For Boston, 14.7 percent of its offensive possessions have finished in the hands of pick-and-roll ball-handlers, according to Synergy Sports data — the third highest play type on the team behind spot-up (15.4 percent) and transition (15.1). Bradley has the best numbers on the team averaging 0.906 points per play. He’s shooting 50 percent (21 of 42) in those situations and has limited his turnovers by looking for his shot more than the pass since moving back to shooting guard.
Avery is taking the move to shooting guard literally. He’s taken 20+ field goal attempts three times in his career, and two of them have been been this past week (career-high 23 vs. Minnesota, and 22 vs. Houston. He also had 22 at Atlanta last April). Seven of the 10 games in which he’s shot the ball 15 times or more have come this season.
He had a crappy shooting night against Houston, but that was hardly an anomaly. Everyone except for Jared Sullinger and Courtney Lee sucked against Houston. Throw that out, and he’s shot at least 40% in games where he’s taken 15 or more shots… and he’s actually shot 50% or better in SEVEN of those 10 games.
So the more Avery shoots, the better he’s been so far in his career. Follow that WEEI link and there are plenty of charts to back up the notion that Avery Bradley is pretty damn good from mid-range.
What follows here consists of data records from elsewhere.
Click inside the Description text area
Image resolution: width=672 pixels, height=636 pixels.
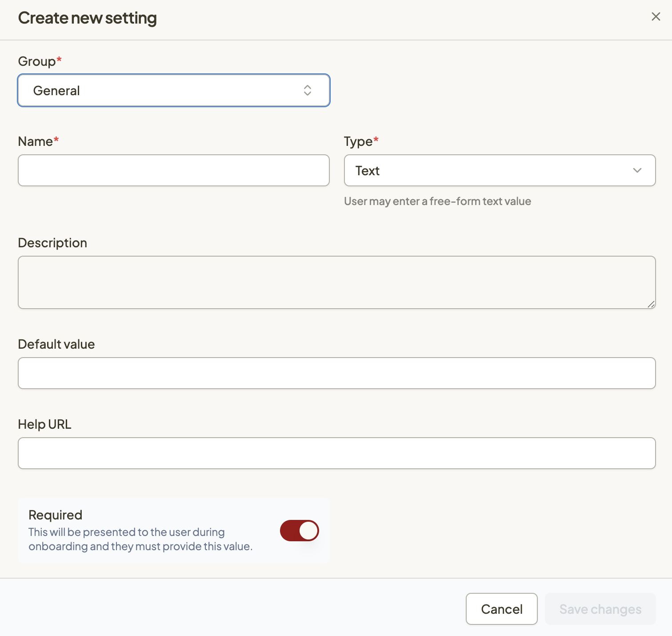coord(336,282)

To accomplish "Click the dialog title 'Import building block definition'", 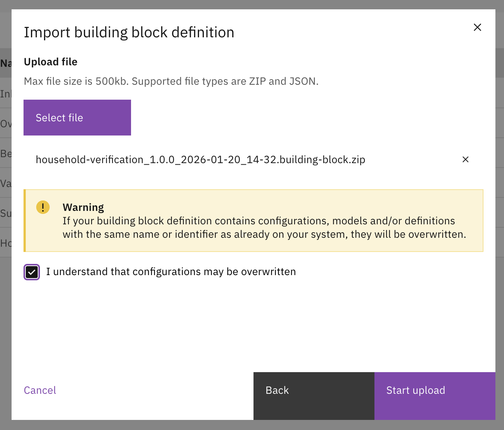I will click(x=129, y=32).
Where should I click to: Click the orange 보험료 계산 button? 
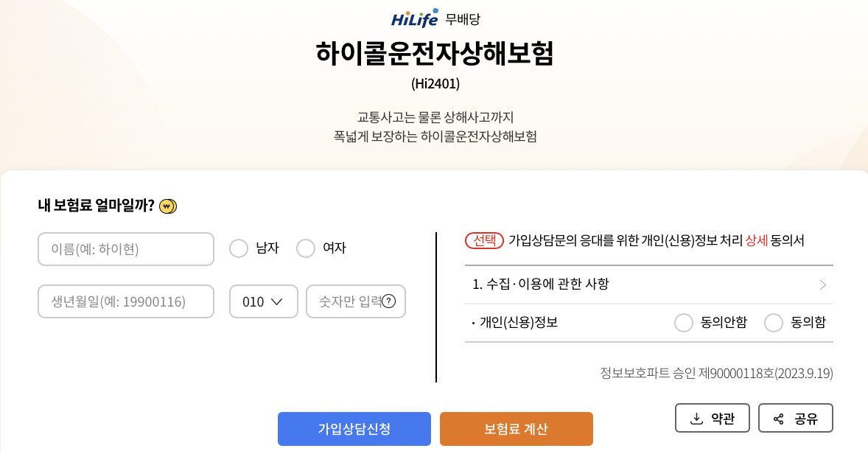(x=517, y=428)
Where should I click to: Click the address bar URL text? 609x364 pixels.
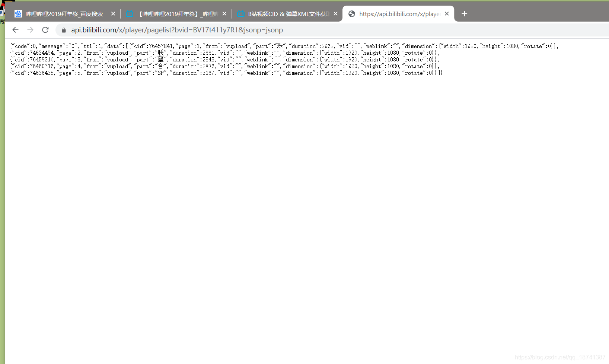(177, 30)

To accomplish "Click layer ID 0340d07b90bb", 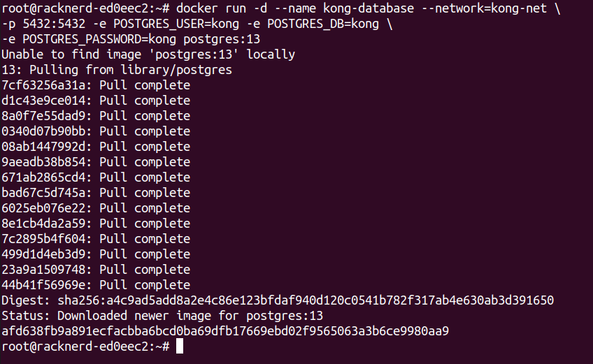I will click(47, 131).
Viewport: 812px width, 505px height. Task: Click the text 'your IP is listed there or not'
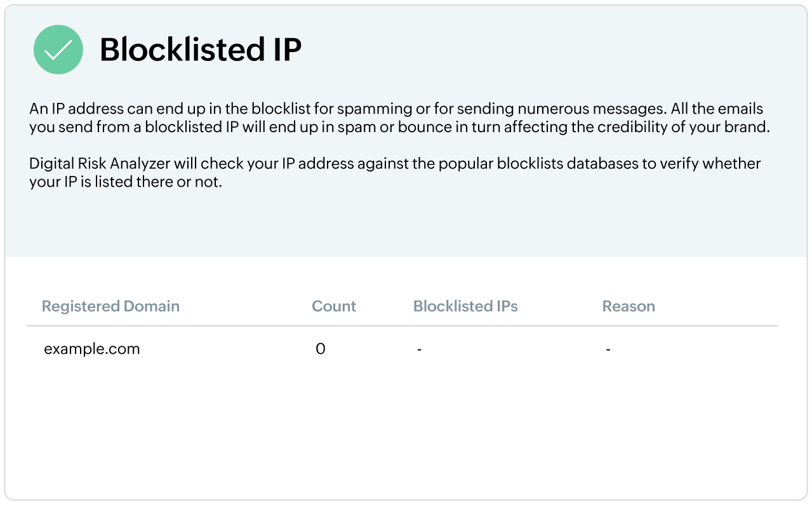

Now, of course, the bad: He’s really struggling from 3 (23%), he’s below average in the lane (35%), and he’s been terrible at the rim (just under 53%). You can’t take 44 lay ups and miss half of them.
But let’s be fair to Avery too; he’s had to deal with running the point for part of the season and we now how much that hurts his offense. And on top of that, he’s relying on a rotating cast of characters to get him the ball in some of those spots.
There is definite, obvious room for improvement in Bradley’s offensive game, but lost in all of it is the fact that he’s burying the mid-range jumpers at a very good clip. Hopefully when Rondo’s back and there’s some more stability to the offense, the rest of the areas will see some improvement too.
Page 2: Brad Stevens likes the Sullinger/Olynyk combo
“It was good,” said Stevens, in describing his rookie (Olynyk) and second-year forward (Sullinger) with the first unit.
Olynyk had eight points on 2-for-9 shooting with many of his misses being open or lightly contested shots. He also grabbed eight rebounds and had three assists.
But Olynyk’s numbers don’t necessarily show what kind of impact he has on games for Boston, whether it’s getting his hands on loose balls or being in the right place to contest a shot or provide help-defense at the right time.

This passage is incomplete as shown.